Tuscan Tomato Garlic Salmon
Prep Time: 10 min Cook Time: 20 min Total Time: 30 min Yield: 4 servings
4 Salmon Fillets
2 TBSP Olive Oil
1 tsp Paprika
Sea Salt, to taste
Fresh Ground Black Pepper, to taste
1 TBSP Unsalted Butter
1 Large Shallot, diced
5 Garlic Cloves, minced
1 Pint Cherry Tomatoes, sliced in half
1/2 cup Dry White Wine or Vegetable Broth
1/4 cup Fresh Basil, chopped
1 10-12 oz Package Riced Cauliflower
1 Large Head of Kale, roughly chopped
1 TBSP Olive Oil
2 Cloves Garlic, minced
Place 2 tablespoons olive oil in a large skillet, on medium-low heat. Season the salmon fillets with paprika, salt, and pepper to taste. Next, add the salmon fillets to the skillet and cook the salmon until golden brown on the seared side, then flip the fillets and sear until golden brown on the other side. The internal temperature should reach 145 degrees. Remove the salmon fillets from the skillet and set aside while you cook the sauce.
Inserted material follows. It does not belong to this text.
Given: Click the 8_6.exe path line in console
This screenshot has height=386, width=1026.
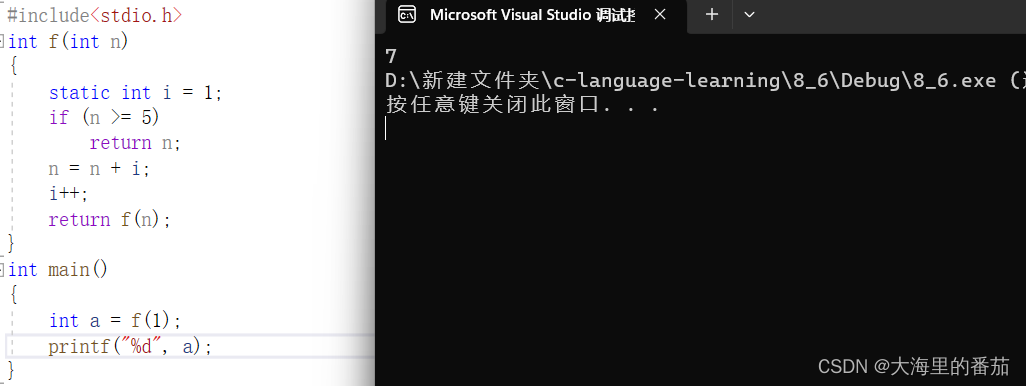Looking at the screenshot, I should [x=705, y=80].
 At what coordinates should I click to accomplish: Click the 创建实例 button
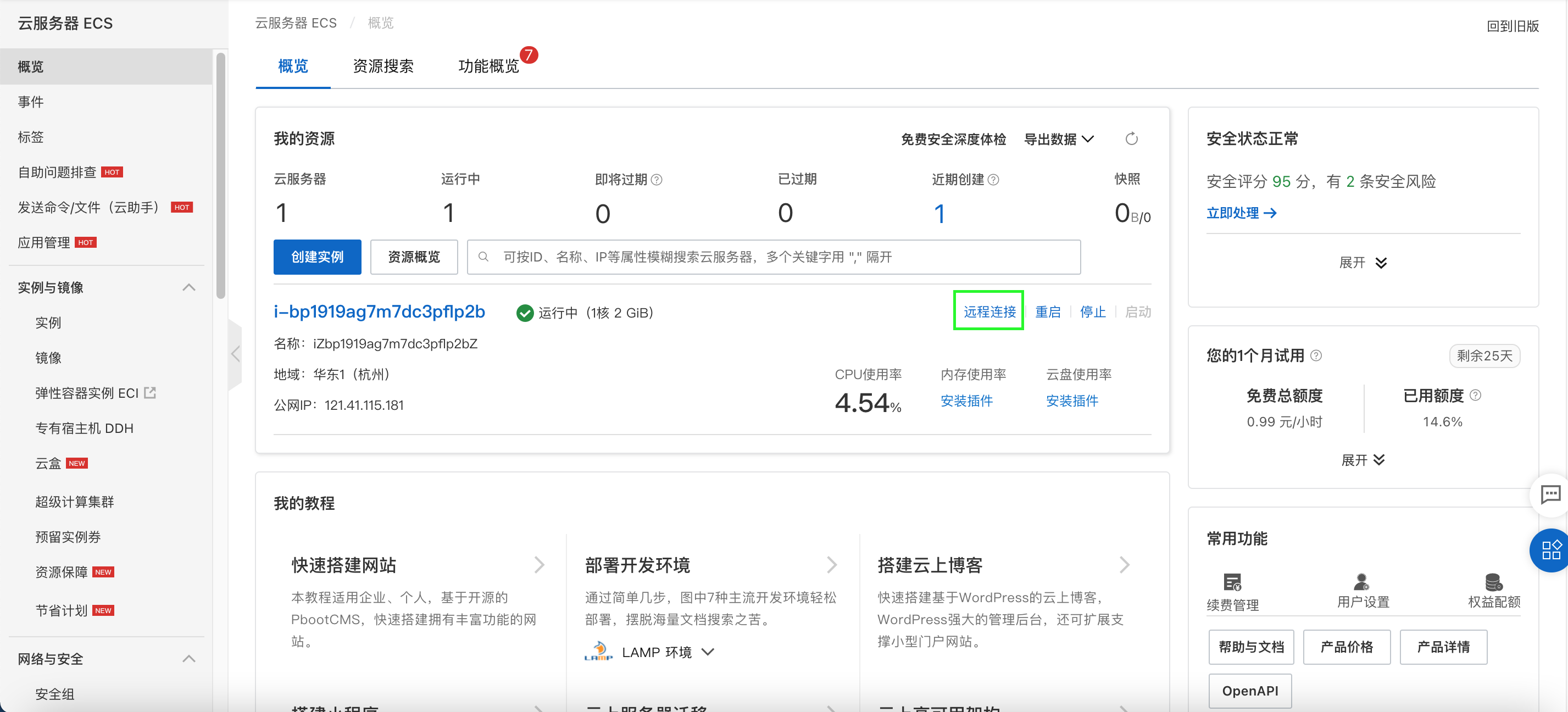click(317, 257)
While the salmon is cooking, heat the riced cauliflower as instructed on the package.
In a large high sided skillet, heat 1 tablespoon olive oil. Add the roughly chopped kale and 2 minced garlic cloves. Cook about 3-5 minutes or until crisp-tender.
In the skillet you cooked the salmon, add the butter to the hot skillet. When the butter is melted, add the chopped shallot and minced garlic to the pan. Cook, stirring occasionally until the shallots are translucent. Next, add the chopped tomatoes and white wine or vegetable stock. Cook on medium heat for 3 – 5 minutes or until the tomatoes just start to become tender. Add the freshly chopped basil and cook for 1 minute. Taste for to see if you need more salt and pepper.
When the sauce is ready, add the seared salmon fillets to the sauce. Gently coat the fillets with the sauce.
To serve, add kale to the plate, then spoon the riced cauliflower over the kale, gently lay the seared salmon fillet over the vegetables, and spoon the sauce with tomatoes over the salmon.